I also blame the parents or the lack of parenthood. A third of 24 million households have a single parent. The other parent is either divorced, separated or has gone to work abroad, victims of so-called economic and social diaspora.

Two years before I entered public elementary school I could read and understand what I was reading, thanks to my titas, who literally cracked the whip, and Manila’s extensive public library system where I spent hours daily. I could count up to 100, at least, because P100 was the monthly minimum wage in my time as a pupil when two pesos could fetch one dollar.

Our textbooks were imported, hard bound and in gleaming white book paper. Later, the exchange rate became four pesos to one dollar. The Philippines was rich and Filipinos were among the most talented people on earth.

The Philippine Senate today

In the 24-member Senate of yesteryears, half of the senators were Bar topnotchers and legal luminaries.
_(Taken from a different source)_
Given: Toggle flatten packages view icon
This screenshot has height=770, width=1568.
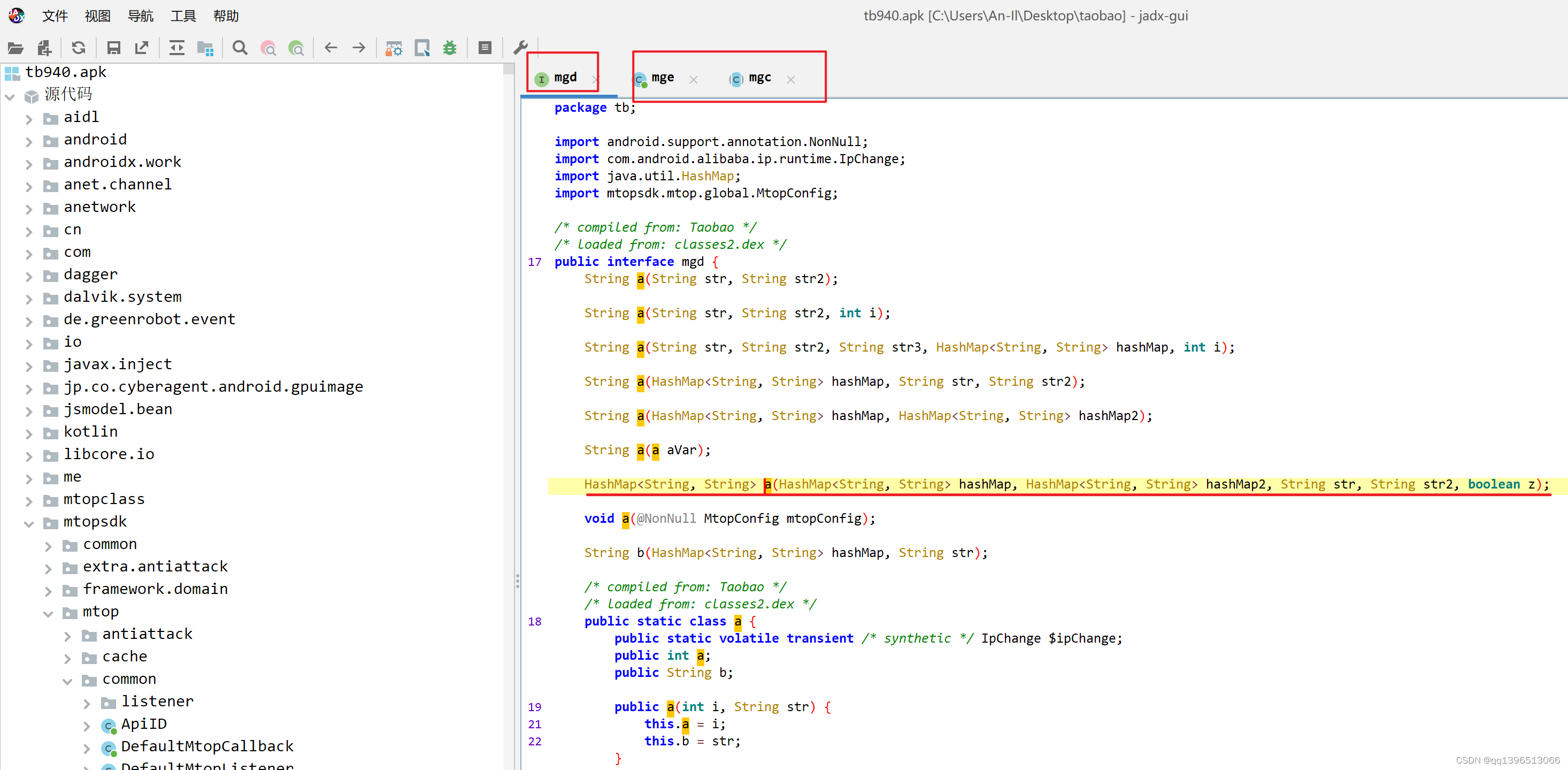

Today, in the Senate, half of the senators are entertainers (tv and movie luminaries, with a couple behaving like dropouts), if not related to one another by blood. The Senate is our highest policy-making body whose members are nationally elected. The senators are our educated class.

In public high school in Tondo in my time, our teachers in English, Math, Science, Physics, Chemistry and Journalism had master’s degrees. We learned Music with a grand piano, Carpentry with all the tools of the trade (not the Makita brand though) and Automotive with a real car engine.  Later, these teachers all disappeared and flew in droves to the US, which was awash with green cards.

The Philippine public educational system has been hollowed out, by indifference, incompetence and corruption.

Is there hope? Ask the senators.  Please don’t laugh with the answers.